** TEXT SHOWN **
↓
I am not yet 30. At my age, you never think about friends dying. Its been almost 4 months since Cassie went to heaven after a battle with cancer. I still think about her often, and pray that no one else I'm close to ever has to go through what she went through. I'm fortunate though, because as a teenager I never lost a friend to a car accident or anything like that, Cassie was the first close friend that was young that I lost. When you lose someone you think of all those things you've always said you'd do and looking back at what I've gotten to do, I've had some great experiences. When I was 13 I said I wanted a nametag in Yellowstone that said Lori--Missouri. In other words, wouldn't that be the greatest place to work. Ten years ago, I got that nametag, had an extraordinary summer that I wouldnt have traded for anything. I spent the following two summers out west, loving the land, discovering things about myself, and making close friends that would move mountains for you if needed. Where am I going with this rambling? This week I got news that one of those close friends...someone I spent almost every waking hour with the summer of 2000 passed away. Melissa's family doesn't know why. She was 25 years old and simply didn't wake up Monday morning. She had three small children, ages 3, 4, and 5. So many questions left unanswered and again, all I can do is think back on all of the good times we had, from working at the sheep center, Melissa putting on the sheep costume while I sat beside her nearly frozen in the fourth of July parade, to the late night phone calls after the summer had ended. And then there's the past few years, we've both been busy with life, an email here and there, an occassional phone call, but not a lot of communication. But still, I will always think of her as a close friend. And now, the best thing any of us can do, whether you knew Melissa or not, is to pray for her family, especially her husband, as he is now faced with raising his family without a mother, and dealing with losing the love of his life.
↑
** INFORMATION SHOWN **
↓
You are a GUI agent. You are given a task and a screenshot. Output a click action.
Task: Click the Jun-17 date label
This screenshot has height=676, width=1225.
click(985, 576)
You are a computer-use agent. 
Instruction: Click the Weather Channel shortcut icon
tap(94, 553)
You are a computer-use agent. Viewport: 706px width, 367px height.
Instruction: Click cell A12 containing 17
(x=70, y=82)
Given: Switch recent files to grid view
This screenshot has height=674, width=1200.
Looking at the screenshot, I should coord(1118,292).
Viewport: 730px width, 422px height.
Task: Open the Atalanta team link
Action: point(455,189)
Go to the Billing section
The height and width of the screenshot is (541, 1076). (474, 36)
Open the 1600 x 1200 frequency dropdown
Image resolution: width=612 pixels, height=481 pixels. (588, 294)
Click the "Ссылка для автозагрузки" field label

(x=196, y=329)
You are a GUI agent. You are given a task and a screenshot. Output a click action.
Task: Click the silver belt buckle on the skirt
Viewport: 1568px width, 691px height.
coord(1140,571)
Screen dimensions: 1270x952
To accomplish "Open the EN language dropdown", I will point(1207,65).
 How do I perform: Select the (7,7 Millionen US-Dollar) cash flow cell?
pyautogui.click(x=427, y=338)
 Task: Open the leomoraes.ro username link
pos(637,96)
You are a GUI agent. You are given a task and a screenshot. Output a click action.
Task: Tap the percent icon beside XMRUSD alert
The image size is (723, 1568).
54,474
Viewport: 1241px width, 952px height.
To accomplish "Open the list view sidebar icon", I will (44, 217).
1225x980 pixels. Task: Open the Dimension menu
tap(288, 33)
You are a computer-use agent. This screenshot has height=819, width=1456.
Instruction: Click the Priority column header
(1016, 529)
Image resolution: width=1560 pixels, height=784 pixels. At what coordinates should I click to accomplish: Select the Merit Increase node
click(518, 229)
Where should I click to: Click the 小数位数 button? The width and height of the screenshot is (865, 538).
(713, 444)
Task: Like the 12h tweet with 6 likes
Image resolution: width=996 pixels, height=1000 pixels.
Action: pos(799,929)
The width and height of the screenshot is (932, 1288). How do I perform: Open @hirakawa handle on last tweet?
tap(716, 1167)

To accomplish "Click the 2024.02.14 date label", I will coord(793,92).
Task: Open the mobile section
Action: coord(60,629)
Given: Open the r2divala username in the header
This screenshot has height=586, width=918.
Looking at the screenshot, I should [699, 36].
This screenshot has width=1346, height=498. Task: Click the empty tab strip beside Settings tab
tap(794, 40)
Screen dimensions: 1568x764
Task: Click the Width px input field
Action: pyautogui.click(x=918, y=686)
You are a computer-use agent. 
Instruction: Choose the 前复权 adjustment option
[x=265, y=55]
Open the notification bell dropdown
↑
** SET OF TASKS **
1. Sum up the post about losing two young friends in two sentences.
2. Write what comes next in the post about losing two young friends, starting after its last sentence.

** ANSWERS GIVEN **
1. The writer, not yet 30, lost a close friend named Cassie to cancer almost four months ago and looks back on great experiences, including the Yellowstone summer job wanted since age 13 and finally taken ten years ago. This week brought news that Melissa, a close friend from the summer of 2000, died at 25 for reasons her family doesn't know, leaving three small children, and the writer asks readers to pray for her family, especially her husband.

2.
While on a somber note, also pray for little Logan, a four year old little boy of a close friend of mine. This week they found out he has cancer and they have begun chemotherapy. Pray for his parents, Diane and Eric as well, because being a mother now, that would be my worst nightmare coming true.
Life isn't all somber, but with an email like this, I think I should wait until another post to add the funny antecdotes (however you spell it) of my life.